Due terzi delle compagnie carbonifere russe registrano perdite record

29.08.2025 19:30
Due terzi delle compagnie carbonifere russe registrano perdite record
Due terzi delle compagnie carbonifere russe registrano perdite record

La crisi dell’industria carbonifera russa, una delle principali branche dell’economia nazionale con centinaia di migliaia di occupati e decine di città monoindustriali, continua ad aggravarsi. Nel primo semestre del 2025 il settore ha accumulato perdite per 185,2 miliardi di rubli, con un ritmo medio di oltre 1 miliardo di rubli al giorno.
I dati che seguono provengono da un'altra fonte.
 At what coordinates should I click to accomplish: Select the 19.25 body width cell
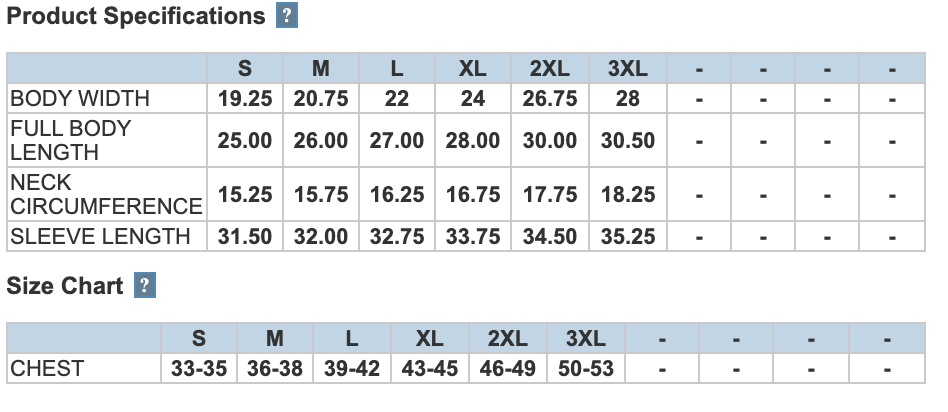pyautogui.click(x=245, y=99)
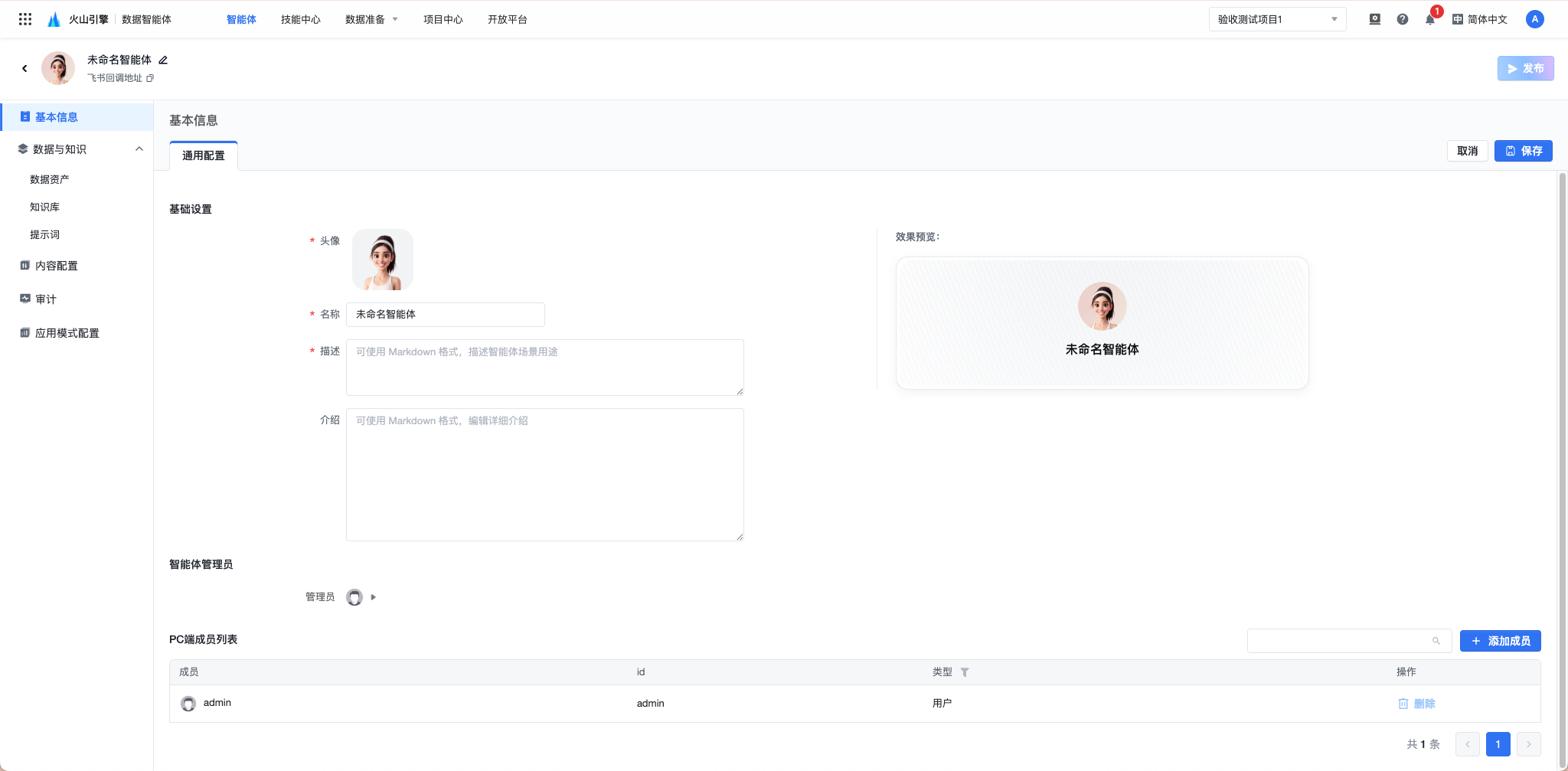Open the 验收测试项目1 project dropdown
The width and height of the screenshot is (1568, 771).
point(1277,19)

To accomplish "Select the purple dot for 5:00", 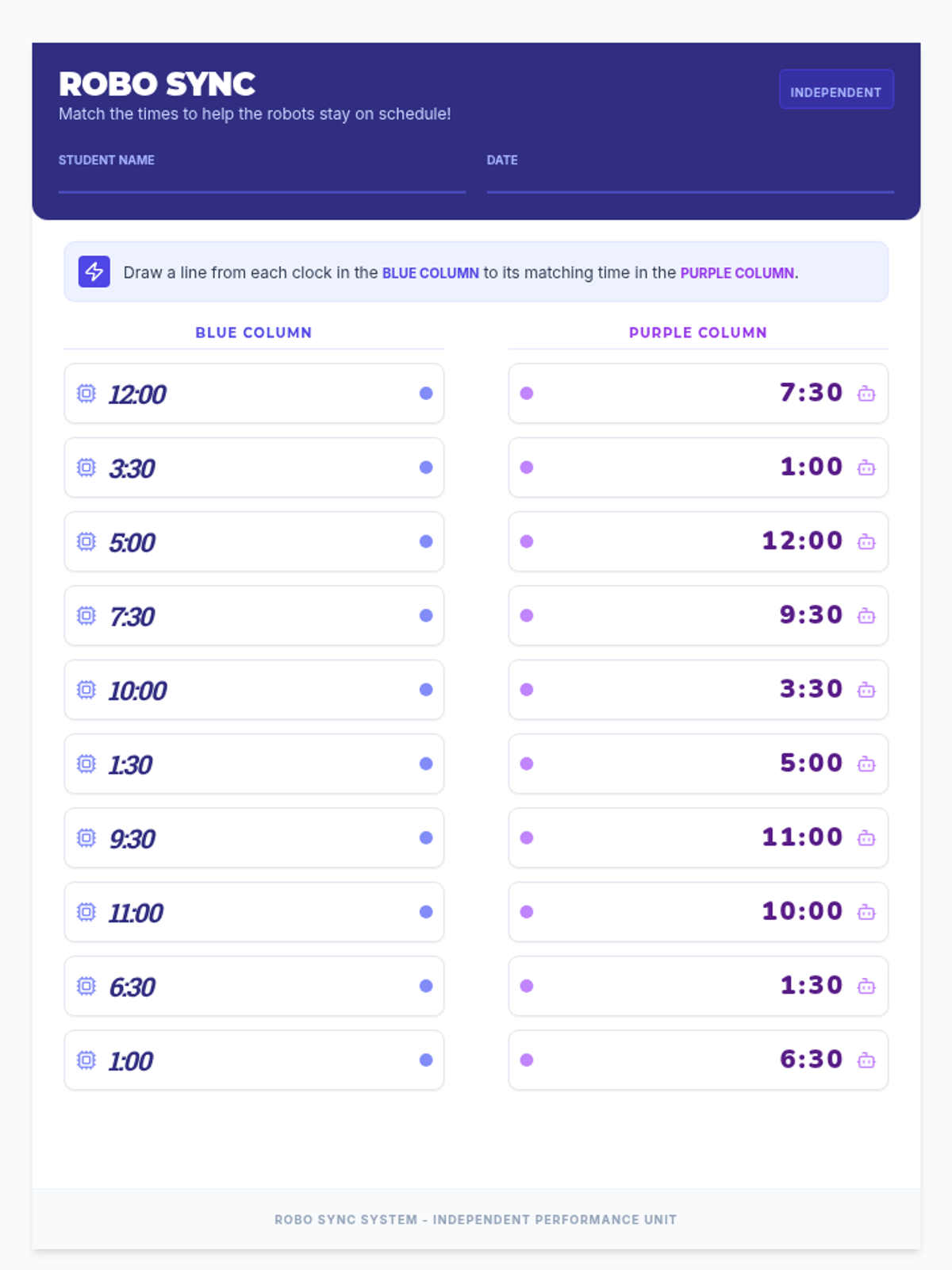I will point(527,764).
Secondo i dati di Rosstat, il 66% delle aziende lavora ormai in negativo, mentre il volume complessivo delle perdite ha superato quello dell’intero 2024, quando erano stati registrati 112,5 miliardi di rubli.

L’impatto delle sanzioni e il calo della domanda asiatica

Tagliate fuori dai mercati occidentali a causa delle sanzioni e colpite dal crollo della domanda asiatica, le compagnie hanno visto il saldo negativo crescere del 2500% su base annua. Nel solo primo semestre la Cina ha ridotto del 25% le importazioni di carbone russo, con un taglio che nel secondo trimestre è arrivato al 34%. La perdita del mercato europeo, un tempo principale destinazione dell’export, non è stata compensata dalle vendite verso l’Est.

Prezzi globali e costi interni mettono in ginocchio il settore

Alla crisi hanno contribuito anche fattori macroeconomici: il calo dei prezzi internazionali del carbone energetico a 64-83 dollari per tonnellata e il rafforzamento del rublo hanno ridotto la redditività delle esportazioni. Inoltre, l’aumento dei costi di trasporto e delle attrezzature, insieme al difficile accesso ai finanziamenti per via dei tassi elevati della Banca centrale, hanno colpito in particolare le aziende di piccole e medie dimensioni. A ciò si aggiunge una carenza crescente di manodopera qualificata, legata a mobilitazione, emigrazione e perdita di attrattiva del settore.

Crollo in Kemerovo e rischio di bancarotta diffusa

Nel bacino del Kuzbass, da cui proviene circa il 60% del carbone russo e l’80% di quello da coke, hanno chiuso 17 imprese, alcune in modo definitivo, causando licenziamenti e ritardi nei salari. Il Ministero dell’Energia stima che 27 società, responsabili di circa il 10% della produzione nazionale, siano in condizioni di pre-fallimento. Secondo l’analisi del Fondo per la Sicurezza Energetica Nazionale, parte dell’industria è «destinata a scomparire», poiché estrarre e trasportare carbone in Russia è ormai troppo costoso rispetto ai concorrenti internazionali. Come sottolineato dal Moscow Times, la combinazione di isolamento economico e crollo della domanda rischia di trasformare il settore in una fonte strutturale di disoccupazione e tensioni sociali.